O Senado Federal aprovou, nesta quinta-feira (15), o Projeto de Lei (PL) 2.465/2026, que estende até o ano de 2030 a possibilidade de utilização de recursos do Fundo de Garantia do Tempo de Serviço (FGTS) para operações de crédito destinadas a hospitais filantrópicos e Santas Casas de Misericórdia. A matéria, já aprovada pela Câmara dos Deputados, segue agora para sanção da Presidência da República.
A linha de crédito, que anteriormente tinha permissão para vigorar até 2022, com base em uma medida provisória de 2018 convertida em lei federal no ano seguinte, abrange também instituições sem fins lucrativos que prestam atendimento a pessoas com deficiência e complementam os serviços do Sistema Único de Saúde (SUS). Essa prorrogação é vista como crucial para a sustentabilidade dessas entidades, muitas das quais atuam em regiões remotas da Amazônia Legal, onde a oferta de serviços de saúde pública é limitada.
Dados do governo indicam que, durante o período em que a linha de crédito esteve ativa, o FGTS financiou aproximadamente R$ 3 bilhões em empréstimos para 140 entidades hospitalares filantrópicas. Esses recursos foram aplicados em 134 operações de crédito sem destinação específica e em 122 operações voltadas à reestruturação financeira.
A prorrogação do financiamento tem o potencial de aliviar o endividamento dessas instituições, permitindo a renegociação de dívidas com a redução das taxas de juros. Estimativas apontam que os encargos financeiros podem cair de cerca de 18% ao ano para aproximadamente 12% ao ano, um alívio significativo para o caixa dessas entidades.
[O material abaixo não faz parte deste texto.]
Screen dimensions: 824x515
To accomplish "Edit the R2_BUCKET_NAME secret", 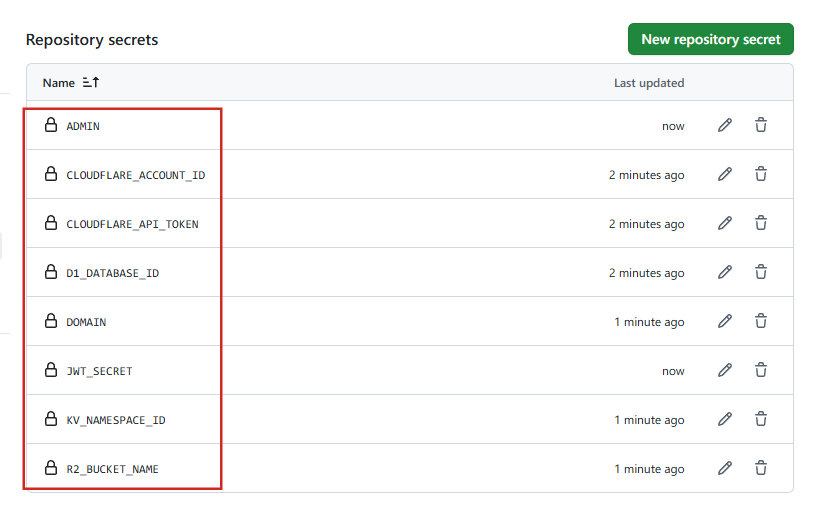I will coord(725,468).
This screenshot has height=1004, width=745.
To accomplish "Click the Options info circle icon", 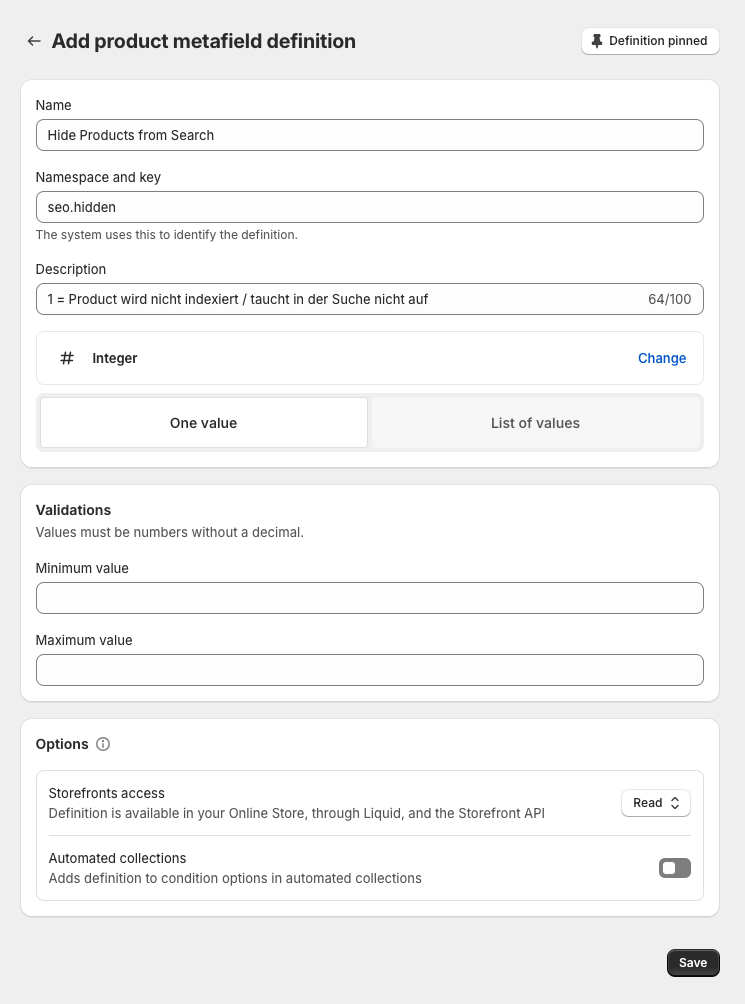I will [x=103, y=744].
O PL é de autoria do deputado federal Paulo Pimenta (PT-RS) e altera a Lei 8.036, de 1990, que rege o FGTS. O relator da matéria no Senado, Nelsinho Trad (PSD-MS), enfatizou a importância estratégica das Santas Casas e hospitais filantrópicos para o sistema de saúde brasileiro. Ele ressaltou que, em muitos municípios, especialmente no interior da Amazônia Legal, essas unidades são a principal ou a única opção de atendimento hospitalar disponível à população.
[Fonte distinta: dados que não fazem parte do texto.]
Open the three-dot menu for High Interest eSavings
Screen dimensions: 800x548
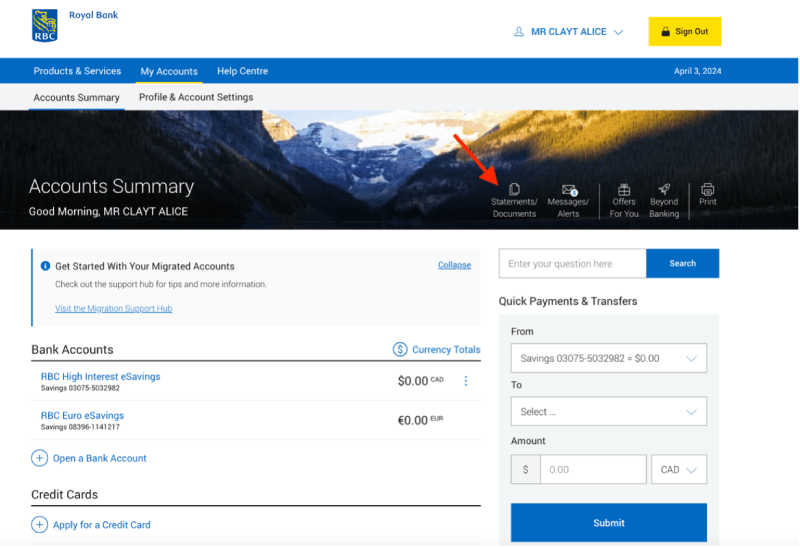coord(465,381)
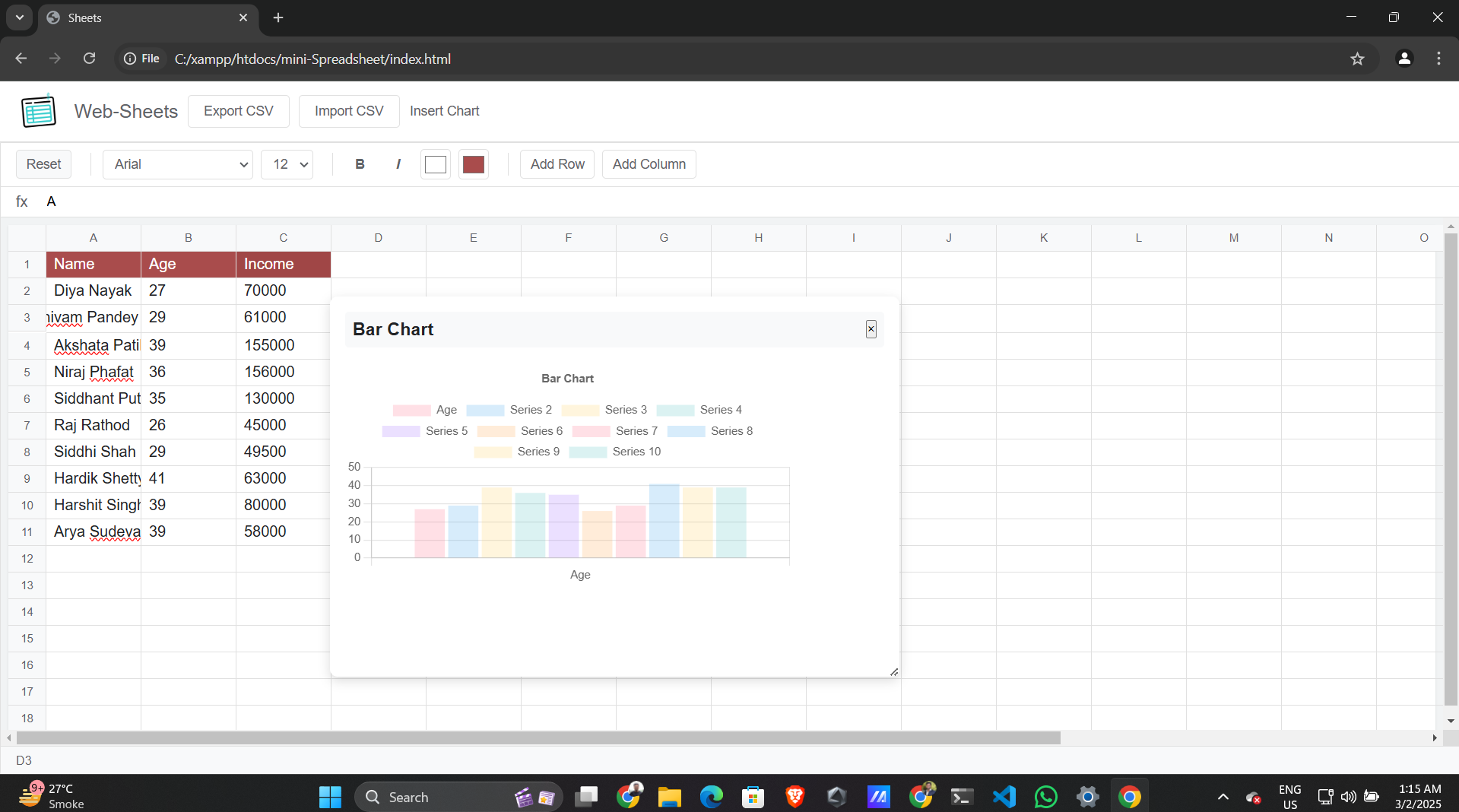Toggle italic formatting
This screenshot has width=1459, height=812.
(x=398, y=164)
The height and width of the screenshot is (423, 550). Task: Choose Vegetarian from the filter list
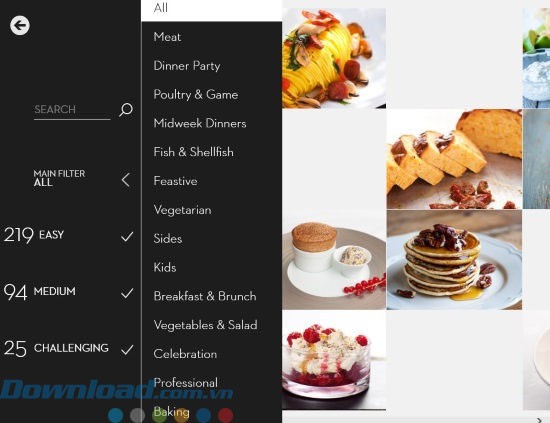[x=182, y=210]
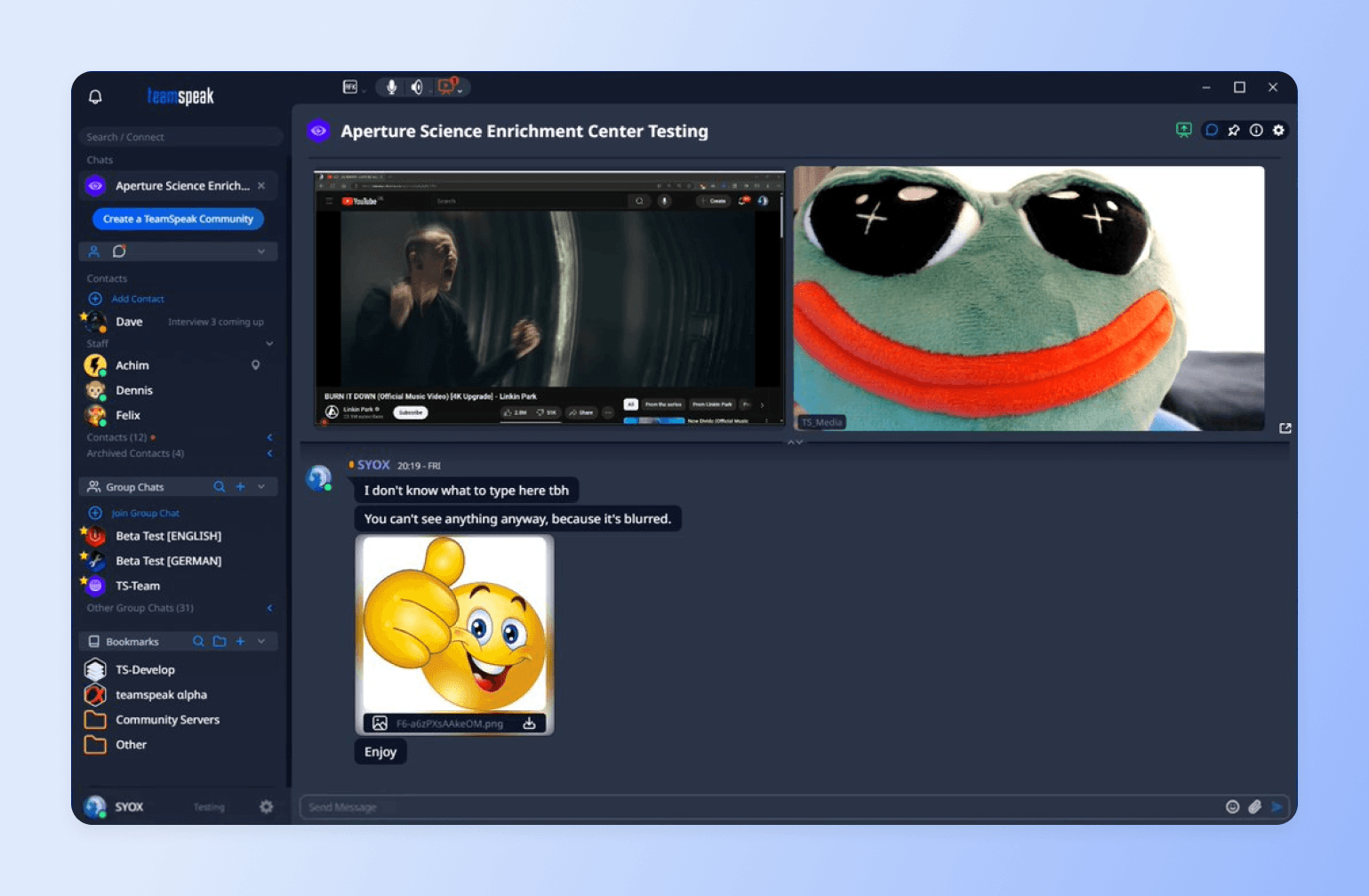Toggle the chat panel bubble icon

coord(1211,130)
“É evidente a relevância social, econômica e institucional da proposição, cuja pronta aprovação evitará o agravamento do quadro de endividamento do setor filantrópico de saúde e contribuirá para a continuidade assistencial de milhões de brasileiros que dependem diariamente dos serviços prestados por essas entidades”, declarou Trad. A medida é especialmente bem-vinda em estados como Pará (PA), Amazonas (AM) e Acre (AC), onde a capilaridade dos serviços de saúde filantrópicos é fundamental para cobrir vastas áreas com infraestrutura pública deficiente.
A continuidade do acesso a esses créditos é fundamental para que hospitais em cidades como Macapá (AP) e Boa Vista (RR) possam manter e expandir suas operações, garantindo o acesso à saúde para populações em regiões de difícil acesso. A dificuldade de acesso a crédito no mercado financeiro tradicional, somada às particularidades logísticas e econômicas da região amazônica, torna o FGTS uma ferramenta vital para a sobrevivência e o aprimoramento desses serviços essenciais.